We can compute the confusion matrix to see which digits get mixed the most, and look at classification accuracies separately for each class:

In [None]:
labels=[str(i) for i in range(10)]
print('Confusion matrix (rows: true classes; columns: predicted classes):'); print()
cm=confusion_matrix(y_test, pred_lsvm, labels=labels)
print(cm); print()

If we plot it as an image, we can see it more visually.  The matrix looks quite good as most image are on the diagonal, meaning they were classified correctly.

In [None]:
plt.matshow(cm, cmap=plt.cm.gray)
plt.xticks(range(10))
plt.yticks(range(10))
plt.grid(None)
plt.show()

#### Accuracy, precision and recall

Classification accuracy for each class:

In [None]:
for i,j in enumerate(cm.diagonal()/cm.sum(axis=1)): print("%d: %.4f" % (i,j))
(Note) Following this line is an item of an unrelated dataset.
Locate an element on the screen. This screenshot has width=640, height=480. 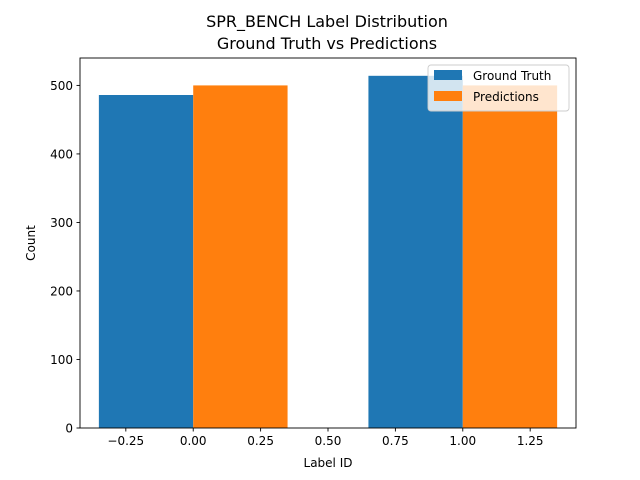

Precision and recall for each class:

In [None]:
print(classification_report(y_test, pred_lsvm, labels=labels))

## Model tuning

Study the scikit-learn documentation of [LogisticRegression](http://scikit-learn.org/stable/modules/linear_model.html#logistic-regression) and [LinearSVC](http://scikit-learn.org/stable/modules/generated/sklearn.svm.LinearSVC.html). Experiment with different hyperparameter values. You can also try [SGDClassifier](https://scikit-learn.org/stable/modules/generated/sklearn.linear_model.SGDClassifier.html) which does pure SGD (one sample at a time).

Can you improve on the accuracy or make training faster?

Report the highest classification accuracy you manage to obtain. Also mark down the parameters you used, so others can try to reproduce your results.